##### DATASET ENTRIES

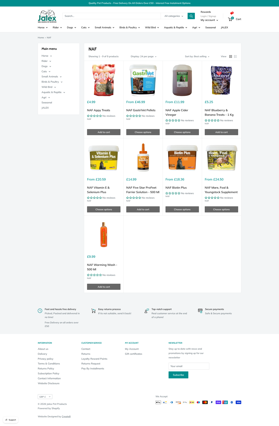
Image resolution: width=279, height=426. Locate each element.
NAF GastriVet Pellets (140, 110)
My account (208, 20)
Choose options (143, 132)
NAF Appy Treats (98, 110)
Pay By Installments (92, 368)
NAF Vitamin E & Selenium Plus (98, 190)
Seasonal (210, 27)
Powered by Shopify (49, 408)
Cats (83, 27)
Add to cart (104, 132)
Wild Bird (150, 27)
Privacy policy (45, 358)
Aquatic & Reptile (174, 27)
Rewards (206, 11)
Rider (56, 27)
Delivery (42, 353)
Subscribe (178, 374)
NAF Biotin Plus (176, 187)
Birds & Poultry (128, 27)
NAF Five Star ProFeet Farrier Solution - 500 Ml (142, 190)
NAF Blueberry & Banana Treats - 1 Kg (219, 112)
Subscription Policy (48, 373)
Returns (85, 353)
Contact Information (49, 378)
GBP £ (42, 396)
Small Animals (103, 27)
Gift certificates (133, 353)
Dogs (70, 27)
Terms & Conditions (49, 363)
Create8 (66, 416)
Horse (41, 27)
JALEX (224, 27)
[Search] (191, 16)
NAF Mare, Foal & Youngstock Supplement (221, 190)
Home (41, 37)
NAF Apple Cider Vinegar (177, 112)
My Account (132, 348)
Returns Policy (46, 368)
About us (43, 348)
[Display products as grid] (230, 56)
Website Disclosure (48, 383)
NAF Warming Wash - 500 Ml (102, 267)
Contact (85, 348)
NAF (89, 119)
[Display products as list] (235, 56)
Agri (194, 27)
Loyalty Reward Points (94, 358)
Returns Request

##########

Return every line of the listing above word for word, omitting the picture.

FINISHED ANSWER:
Image resolution: width=279, height=426. Locate each element.
NAF GastriVet Pellets (140, 110)
My account (208, 20)
Choose options (143, 132)
NAF Appy Treats (98, 110)
Pay By Installments (92, 368)
NAF Vitamin E & Selenium Plus (98, 190)
Seasonal (210, 27)
Powered by Shopify (49, 408)
Cats (83, 27)
Add to cart (104, 132)
Wild Bird (150, 27)
Privacy policy (45, 358)
Aquatic & Reptile (174, 27)
Rewards (206, 11)
Rider (56, 27)
Delivery (42, 353)
Subscribe (178, 374)
NAF Biotin Plus (176, 187)
Birds & Poultry (128, 27)
NAF Five Star ProFeet Farrier Solution - 500 Ml (142, 190)
NAF Blueberry & Banana Treats - 1 Kg (219, 112)
Subscription Policy (48, 373)
Returns (85, 353)
Contact Information (49, 378)
GBP £ (42, 396)
Small Animals (103, 27)
Gift certificates (133, 353)
Dogs (70, 27)
Terms & Conditions (49, 363)
Create8 (66, 416)
Horse (41, 27)
JALEX (224, 27)
[Search] (191, 16)
NAF Mare, Foal & Youngstock Supplement (221, 190)
Home (41, 37)
NAF Apple Cider Vinegar (177, 112)
My Account (132, 348)
Returns Policy (46, 368)
About us (43, 348)
[Display products as grid] (230, 56)
Website Disclosure (48, 383)
NAF Warming Wash - 500 Ml (102, 267)
Contact (85, 348)
NAF (89, 119)
[Display products as list] (235, 56)
Agri (194, 27)
Loyalty Reward Points (94, 358)
Returns Request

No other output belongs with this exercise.